His previous assignment as investigator and hatchet man for the Dispensator of the Church of Rome successfully completed, Aelric looks forward to settling into his nice new home in one of the few remaining suburbs of Rome still in working order. He's coining it on the trading market, collecting books by the dozen for his library, and about to marry his pretty, ditzy mistress and become a father. Life looks good.

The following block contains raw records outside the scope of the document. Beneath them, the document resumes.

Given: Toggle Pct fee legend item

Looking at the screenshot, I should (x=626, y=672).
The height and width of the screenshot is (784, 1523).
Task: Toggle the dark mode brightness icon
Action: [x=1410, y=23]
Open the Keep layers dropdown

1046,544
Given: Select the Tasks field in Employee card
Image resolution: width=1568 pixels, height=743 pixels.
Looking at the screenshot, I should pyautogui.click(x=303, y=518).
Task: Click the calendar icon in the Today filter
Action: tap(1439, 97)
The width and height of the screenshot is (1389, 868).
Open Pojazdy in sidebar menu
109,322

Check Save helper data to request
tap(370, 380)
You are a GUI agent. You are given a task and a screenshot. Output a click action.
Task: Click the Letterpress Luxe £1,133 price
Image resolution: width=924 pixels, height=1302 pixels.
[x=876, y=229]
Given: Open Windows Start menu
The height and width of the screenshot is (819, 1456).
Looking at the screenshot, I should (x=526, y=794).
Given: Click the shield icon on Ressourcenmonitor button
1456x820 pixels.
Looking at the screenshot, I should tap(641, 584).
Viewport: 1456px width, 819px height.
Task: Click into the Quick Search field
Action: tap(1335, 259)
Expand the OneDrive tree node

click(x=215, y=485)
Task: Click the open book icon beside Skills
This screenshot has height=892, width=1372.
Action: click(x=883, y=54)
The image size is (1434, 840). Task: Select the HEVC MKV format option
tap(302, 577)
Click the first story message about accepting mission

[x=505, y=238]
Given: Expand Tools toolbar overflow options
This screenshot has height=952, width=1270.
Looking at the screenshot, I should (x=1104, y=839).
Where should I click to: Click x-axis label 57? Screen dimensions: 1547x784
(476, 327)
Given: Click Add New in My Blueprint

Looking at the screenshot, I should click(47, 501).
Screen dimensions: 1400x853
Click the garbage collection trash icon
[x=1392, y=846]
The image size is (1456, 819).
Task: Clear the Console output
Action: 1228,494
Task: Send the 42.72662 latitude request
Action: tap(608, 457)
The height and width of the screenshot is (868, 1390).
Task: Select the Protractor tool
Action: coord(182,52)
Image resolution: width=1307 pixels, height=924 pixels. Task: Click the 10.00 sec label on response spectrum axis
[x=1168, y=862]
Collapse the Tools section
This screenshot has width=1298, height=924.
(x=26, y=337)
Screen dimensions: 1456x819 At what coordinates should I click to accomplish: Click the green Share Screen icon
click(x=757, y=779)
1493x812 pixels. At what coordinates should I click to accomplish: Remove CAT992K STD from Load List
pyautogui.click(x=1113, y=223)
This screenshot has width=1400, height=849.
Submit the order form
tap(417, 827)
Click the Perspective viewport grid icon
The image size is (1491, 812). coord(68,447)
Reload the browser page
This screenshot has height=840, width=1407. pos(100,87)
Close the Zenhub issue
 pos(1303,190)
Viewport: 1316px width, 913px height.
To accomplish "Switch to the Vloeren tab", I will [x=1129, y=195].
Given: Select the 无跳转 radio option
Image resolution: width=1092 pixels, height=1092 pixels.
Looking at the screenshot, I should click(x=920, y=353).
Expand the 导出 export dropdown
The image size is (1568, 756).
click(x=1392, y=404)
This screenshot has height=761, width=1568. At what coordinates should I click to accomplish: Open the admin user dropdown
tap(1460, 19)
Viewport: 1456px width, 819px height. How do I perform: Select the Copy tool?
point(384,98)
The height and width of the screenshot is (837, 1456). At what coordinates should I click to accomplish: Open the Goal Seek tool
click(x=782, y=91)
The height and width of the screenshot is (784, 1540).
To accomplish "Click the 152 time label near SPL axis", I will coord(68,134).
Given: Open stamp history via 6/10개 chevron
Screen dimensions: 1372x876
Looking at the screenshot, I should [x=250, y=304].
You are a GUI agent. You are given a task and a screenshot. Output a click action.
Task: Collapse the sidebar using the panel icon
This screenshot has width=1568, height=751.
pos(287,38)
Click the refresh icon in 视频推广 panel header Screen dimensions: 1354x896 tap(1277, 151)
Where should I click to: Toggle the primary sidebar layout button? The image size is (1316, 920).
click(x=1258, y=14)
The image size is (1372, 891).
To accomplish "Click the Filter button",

However the Dispensator hasn't finished with Aelric yet, and blackmails him into accepting a new assignment, this time in Constantinople. Aelric soon finds that beneath its sophisticated veneer the city is suffocating in fear, controlled by a terrifying secret service which scoops up people at random on charges of treachery, sending them to torture and death in the cells beneath the sinister Ministry. Agents provocateur infiltrate all levels of society and citizens are encouraged to denounce each other at will. Wives tired of their husbands, sons wanting their inheritances in a hurry, business rivals, and envious neighbours all find a ready ear in the Ministry's Black Agents. Divide and rule is the policy of Emperor Phocas, a paranoid megalomanic under threat of losing his position and his head to the next claimant to the throne. Danger lurks at every turn. Despite his overweening confidence in his own golden good looks, charm and intelligence, Aelric has to admit that even he might have stepped over his head into a cesspit this time. Will quick wits, a sexy smile and a sword be enough to save him?
Conspiracies of Rome was one of my historical fiction finds of 2008, and "Terror of Constantinople" is another winner. Blake's erudition and political savvy create a convincing framework for an irreverent, bawdy historical thriller, written with élan and full of non-stop action, intrigue and suspense. The period is unusual and fascinating, as Blake himself says, "just at the transition between late antiquity and the mediaeval period," and Aelric makes a compelling protagonist. He's conceited, ruthless, amoral and hedonistic. He also has a contagious zest for life, a passion for knowledge, and a distaste for narrow-minded religious dogmatism. He's generous and protective of his motley mix of retainers as befits a Saxon lord, and has the Saxon warrior's boundless capacity for alcohol, love of a good, brutal fight and zeal for blood-feud if he or his are injured in any way; a complex and contradictory character who always leaves the reader guessing.
Bring on "The Blood of Alexandria"!
Aelric is a young, smart and rather cynical Briton that gets embroiled in a web of conspiracies woven by the Church and the Emperor. He is sent by the Pope's right-hand man to Constantinople, but soon realises that his official mission is mere cover for something far more sinister and dangerous. Through ambushes, some raunchy escapades and double-games of deception, he fights tenaciously to overcome the obstacles lain in his path. His primary objective is to save his own skin. His secondary objective is to save the Empire, the Church and Civilisation itself.
Why read heroic fantasy when you can have something equally exotic set in our very own history? Through meticulous research and repeated trips to the region, Richard Blake has reconstructed an incredibly detailed, evocative and realistic universe where our hero moves with agility. This is not a time and place of which you have learnt at school: history textbooks gloss over these centuries in one line or two - yet this epoch has so much to teach us.
Some doomsayers say that our Western civilization has entered a phase of terminal decay and its fabric is starting to tear up at the seams. What would it feel like to live in an age of turbulence where politically connected elites spend more time plundering us than protecting us? Reading The Terror of Constantinople is the fun way to find out.